WHAT TO DO -
Reproduce the listing below word for word.

DATA SUPPLIED -
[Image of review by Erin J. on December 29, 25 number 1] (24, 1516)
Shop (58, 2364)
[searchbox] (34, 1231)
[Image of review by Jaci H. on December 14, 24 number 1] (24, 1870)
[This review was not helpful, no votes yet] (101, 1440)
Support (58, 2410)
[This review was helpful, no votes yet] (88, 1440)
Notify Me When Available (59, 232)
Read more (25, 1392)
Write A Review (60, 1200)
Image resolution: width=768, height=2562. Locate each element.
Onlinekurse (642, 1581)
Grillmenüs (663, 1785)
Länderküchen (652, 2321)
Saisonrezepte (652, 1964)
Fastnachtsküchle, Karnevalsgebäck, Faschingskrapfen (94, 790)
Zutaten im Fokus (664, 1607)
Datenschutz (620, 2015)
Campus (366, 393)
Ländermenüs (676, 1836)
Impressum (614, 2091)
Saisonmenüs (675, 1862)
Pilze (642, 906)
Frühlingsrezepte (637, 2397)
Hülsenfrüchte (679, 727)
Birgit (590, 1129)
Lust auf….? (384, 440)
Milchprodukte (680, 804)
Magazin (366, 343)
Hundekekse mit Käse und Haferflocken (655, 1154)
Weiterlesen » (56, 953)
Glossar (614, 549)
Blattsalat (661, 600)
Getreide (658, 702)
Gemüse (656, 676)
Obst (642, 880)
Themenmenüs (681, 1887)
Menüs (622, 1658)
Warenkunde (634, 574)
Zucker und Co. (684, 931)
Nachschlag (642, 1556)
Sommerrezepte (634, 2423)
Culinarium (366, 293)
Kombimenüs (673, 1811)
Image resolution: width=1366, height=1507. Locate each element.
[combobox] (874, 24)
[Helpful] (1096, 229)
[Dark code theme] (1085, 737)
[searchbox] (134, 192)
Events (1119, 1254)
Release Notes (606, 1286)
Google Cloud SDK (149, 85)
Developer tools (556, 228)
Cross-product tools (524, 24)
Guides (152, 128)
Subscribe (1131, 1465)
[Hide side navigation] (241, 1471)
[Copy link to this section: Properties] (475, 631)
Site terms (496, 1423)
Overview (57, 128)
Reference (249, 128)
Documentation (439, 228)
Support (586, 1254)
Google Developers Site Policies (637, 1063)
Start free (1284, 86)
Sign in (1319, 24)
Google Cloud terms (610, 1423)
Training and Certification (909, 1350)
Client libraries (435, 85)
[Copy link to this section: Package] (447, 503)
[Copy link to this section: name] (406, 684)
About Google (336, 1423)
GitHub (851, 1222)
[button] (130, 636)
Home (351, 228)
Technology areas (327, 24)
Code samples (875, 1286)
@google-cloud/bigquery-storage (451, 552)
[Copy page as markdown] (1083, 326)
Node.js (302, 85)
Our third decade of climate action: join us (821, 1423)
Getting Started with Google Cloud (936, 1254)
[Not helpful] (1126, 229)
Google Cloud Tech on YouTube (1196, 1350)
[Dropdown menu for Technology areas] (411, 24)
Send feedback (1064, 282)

ANSWER TO THE EXERCISE -
[Image of review by Erin J. on December 29, 25 number 1] (24, 1516)
Shop (58, 2364)
[searchbox] (34, 1231)
[Image of review by Jaci H. on December 14, 24 number 1] (24, 1870)
[This review was not helpful, no votes yet] (101, 1440)
Support (58, 2410)
[This review was helpful, no votes yet] (88, 1440)
Notify Me When Available (59, 232)
Read more (25, 1392)
Write A Review (60, 1200)
Image resolution: width=768, height=2562. Locate each element.
Onlinekurse (642, 1581)
Grillmenüs (663, 1785)
Länderküchen (652, 2321)
Saisonrezepte (652, 1964)
Fastnachtsküchle, Karnevalsgebäck, Faschingskrapfen (94, 790)
Zutaten im Fokus (664, 1607)
Datenschutz (620, 2015)
Campus (366, 393)
Ländermenüs (676, 1836)
Impressum (614, 2091)
Saisonmenüs (675, 1862)
Pilze (642, 906)
Frühlingsrezepte (637, 2397)
Hülsenfrüchte (679, 727)
Birgit (590, 1129)
Lust auf….? (384, 440)
Milchprodukte (680, 804)
Magazin (366, 343)
Hundekekse mit Käse und Haferflocken (655, 1154)
Weiterlesen » (56, 953)
Glossar (614, 549)
Blattsalat (661, 600)
Getreide (658, 702)
Gemüse (656, 676)
Obst (642, 880)
Themenmenüs (681, 1887)
Menüs (622, 1658)
Warenkunde (634, 574)
Zucker und Co. (684, 931)
Nachschlag (642, 1556)
Sommerrezepte (634, 2423)
Culinarium (366, 293)
Kombimenüs (673, 1811)
Image resolution: width=1366, height=1507. Locate each element.
[combobox] (874, 24)
[Helpful] (1096, 229)
[Dark code theme] (1085, 737)
[searchbox] (134, 192)
Events (1119, 1254)
Release Notes (606, 1286)
Google Cloud SDK (149, 85)
Developer tools (556, 228)
Cross-product tools (524, 24)
Guides (152, 128)
Subscribe (1131, 1465)
[Hide side navigation] (241, 1471)
[Copy link to this section: Properties] (475, 631)
Site terms (496, 1423)
Overview (57, 128)
Reference (249, 128)
Documentation (439, 228)
Support (586, 1254)
Google Developers Site Policies (637, 1063)
Start free (1284, 86)
Sign in (1319, 24)
Google Cloud terms (610, 1423)
Training and Certification (909, 1350)
Client libraries (435, 85)
[Copy link to this section: Package] (447, 503)
[Copy link to this section: name] (406, 684)
About Google (336, 1423)
GitHub (851, 1222)
[button] (130, 636)
Home (351, 228)
Technology areas (327, 24)
Code samples (875, 1286)
@google-cloud/bigquery-storage (451, 552)
[Copy page as markdown] (1083, 326)
Node.js (302, 85)
Our third decade of climate action: join us (821, 1423)
Getting Started with Google Cloud (936, 1254)
[Not helpful] (1126, 229)
Google Cloud Tech on YouTube (1196, 1350)
[Dropdown menu for Technology areas] (411, 24)
Send feedback (1064, 282)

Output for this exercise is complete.